In A. Zee's QFT in a Nutshell, he defines the field for the Klein-Gordon equation as
$$ \tag{1}\varphi(\vec x,t) = \int\frac{d^Dk}{\sqrt{(2\pi)^D2\omega_k}}[a(\vec k)e^{-i(\omega_kt-\vec k\cdot\vec x)} + a^\dagger(\vec k)e^{i(\omega_kt-\vec k\cdot\vec x)}] $$
When calculating $\pi=\partial_0\varphi^\dagger$, I came to
$$ \tag{2}\varphi^\dagger(\vec x,t) = \int\frac{d^Dk}{\sqrt{(2\pi)^D2\omega_k}}[a^\dagger(\vec k)e^{i(\omega_kt-\vec k\cdot\vec x)} + a(\vec k)e^{-i(\omega_kt-\vec k\cdot\vec x)}] $$
But this would imply that $\varphi^\dagger=\varphi$. Is that correct?

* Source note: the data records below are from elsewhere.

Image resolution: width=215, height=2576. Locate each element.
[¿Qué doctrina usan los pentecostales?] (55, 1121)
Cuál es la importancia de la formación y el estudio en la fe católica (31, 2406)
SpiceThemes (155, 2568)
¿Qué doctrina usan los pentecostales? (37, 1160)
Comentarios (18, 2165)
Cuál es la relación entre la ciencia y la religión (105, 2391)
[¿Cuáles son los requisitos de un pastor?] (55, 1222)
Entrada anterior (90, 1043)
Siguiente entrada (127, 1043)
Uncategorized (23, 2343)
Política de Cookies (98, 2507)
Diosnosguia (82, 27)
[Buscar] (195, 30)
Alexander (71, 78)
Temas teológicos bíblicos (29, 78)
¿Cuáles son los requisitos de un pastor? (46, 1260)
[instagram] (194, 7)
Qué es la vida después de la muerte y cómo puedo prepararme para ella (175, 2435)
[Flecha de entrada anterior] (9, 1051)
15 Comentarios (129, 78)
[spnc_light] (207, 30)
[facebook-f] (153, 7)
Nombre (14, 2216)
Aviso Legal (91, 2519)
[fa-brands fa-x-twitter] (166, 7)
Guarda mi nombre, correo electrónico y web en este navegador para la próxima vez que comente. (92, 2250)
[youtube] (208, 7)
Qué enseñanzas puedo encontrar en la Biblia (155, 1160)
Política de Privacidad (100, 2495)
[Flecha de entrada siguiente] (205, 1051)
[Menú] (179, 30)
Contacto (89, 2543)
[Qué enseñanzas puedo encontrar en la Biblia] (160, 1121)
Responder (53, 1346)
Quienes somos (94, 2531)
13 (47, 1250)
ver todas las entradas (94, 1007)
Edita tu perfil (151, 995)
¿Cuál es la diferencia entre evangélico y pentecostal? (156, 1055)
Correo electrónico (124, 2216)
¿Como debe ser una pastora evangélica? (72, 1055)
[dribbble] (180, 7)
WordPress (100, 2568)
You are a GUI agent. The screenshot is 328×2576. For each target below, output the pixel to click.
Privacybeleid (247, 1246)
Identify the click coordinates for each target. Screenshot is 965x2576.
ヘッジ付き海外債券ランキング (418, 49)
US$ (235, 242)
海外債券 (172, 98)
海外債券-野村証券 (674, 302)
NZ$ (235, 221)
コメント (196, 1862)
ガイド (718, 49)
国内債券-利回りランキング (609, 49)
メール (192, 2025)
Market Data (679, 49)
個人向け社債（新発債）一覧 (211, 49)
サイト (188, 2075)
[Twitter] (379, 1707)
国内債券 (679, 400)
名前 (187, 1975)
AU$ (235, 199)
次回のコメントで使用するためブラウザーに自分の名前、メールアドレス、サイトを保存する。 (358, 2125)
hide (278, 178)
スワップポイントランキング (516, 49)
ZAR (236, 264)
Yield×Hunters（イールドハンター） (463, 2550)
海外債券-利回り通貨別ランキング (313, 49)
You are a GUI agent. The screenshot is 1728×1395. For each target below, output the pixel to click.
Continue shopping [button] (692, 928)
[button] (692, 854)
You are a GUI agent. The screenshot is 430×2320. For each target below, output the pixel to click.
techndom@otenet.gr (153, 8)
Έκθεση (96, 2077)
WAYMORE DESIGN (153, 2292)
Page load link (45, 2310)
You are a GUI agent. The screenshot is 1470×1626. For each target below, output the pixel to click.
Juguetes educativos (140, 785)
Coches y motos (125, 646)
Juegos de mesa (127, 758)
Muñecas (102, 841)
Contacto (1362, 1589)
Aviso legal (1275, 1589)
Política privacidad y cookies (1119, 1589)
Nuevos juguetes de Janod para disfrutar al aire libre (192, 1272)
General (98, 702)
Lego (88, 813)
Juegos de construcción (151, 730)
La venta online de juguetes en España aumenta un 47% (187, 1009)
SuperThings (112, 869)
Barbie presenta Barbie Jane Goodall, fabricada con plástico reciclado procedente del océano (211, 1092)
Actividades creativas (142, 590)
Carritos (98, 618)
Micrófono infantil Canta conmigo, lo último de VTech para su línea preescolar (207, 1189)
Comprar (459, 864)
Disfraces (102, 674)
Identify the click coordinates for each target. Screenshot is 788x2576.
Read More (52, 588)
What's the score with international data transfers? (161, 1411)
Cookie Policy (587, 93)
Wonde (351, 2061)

(Intuitively it would make sense, because in QM we also consider self-adjoint operators.)
If it's correct, then why do we explicitly write $\pi=\partial_0\varphi^\dagger$ instead of just $\pi=\partial_0\varphi$? Why bother distinguishing $\varphi$ from $\varphi^\dagger$ at all?
In case it is not correct, then the first two equations of this answer are most likely wrong.